Find the line with "Tags (290, 538)" in the entries below, then reproduce it and every line after it down to and including the line with "TamiyaDecals.com by AlexCycles (278, 795)", exactly.

* [RECORDS PROVIDED]
"""

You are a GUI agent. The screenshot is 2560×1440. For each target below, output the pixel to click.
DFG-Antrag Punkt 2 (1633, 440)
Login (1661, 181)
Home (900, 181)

"""
"""

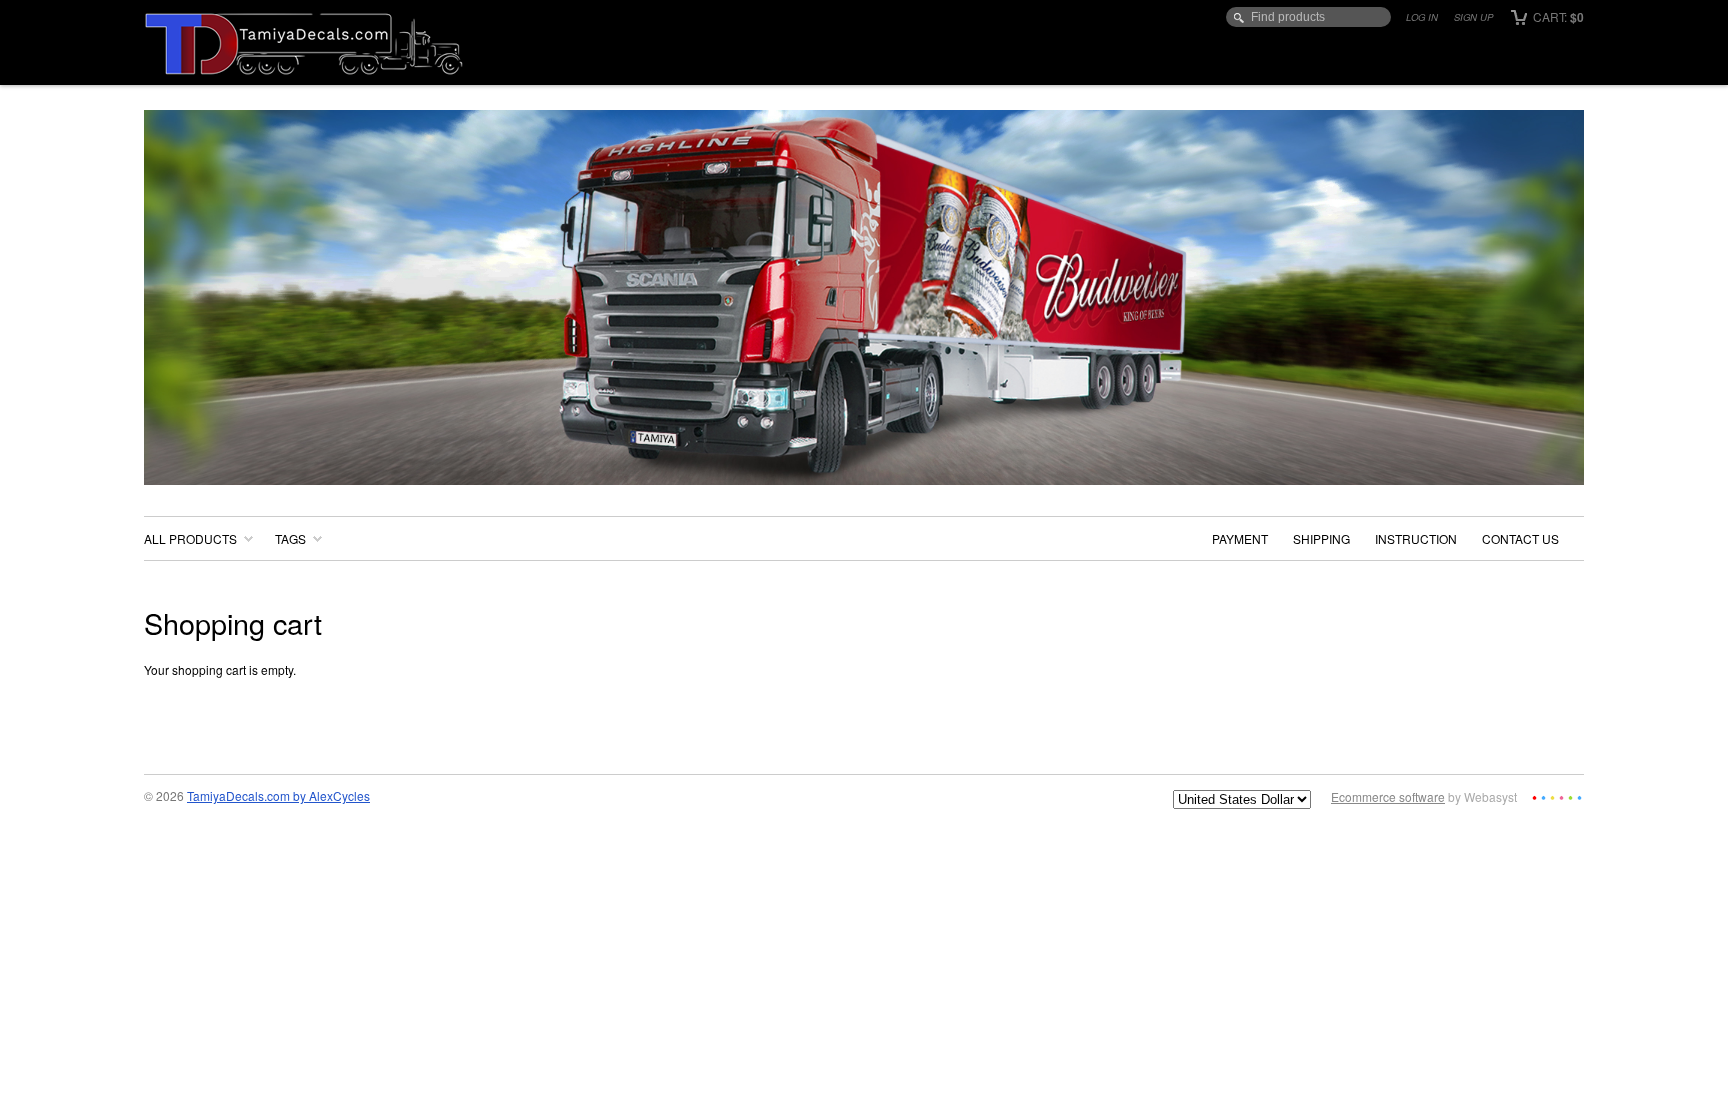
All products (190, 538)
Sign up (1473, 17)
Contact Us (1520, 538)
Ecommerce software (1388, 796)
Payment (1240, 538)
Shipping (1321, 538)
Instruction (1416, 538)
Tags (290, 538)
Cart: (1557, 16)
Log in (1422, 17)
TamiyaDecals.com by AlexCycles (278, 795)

"""

* [EXERCISE SOLUTION]
Tags (290, 538)
Cart: (1557, 16)
Log in (1422, 17)
TamiyaDecals.com by AlexCycles (278, 795)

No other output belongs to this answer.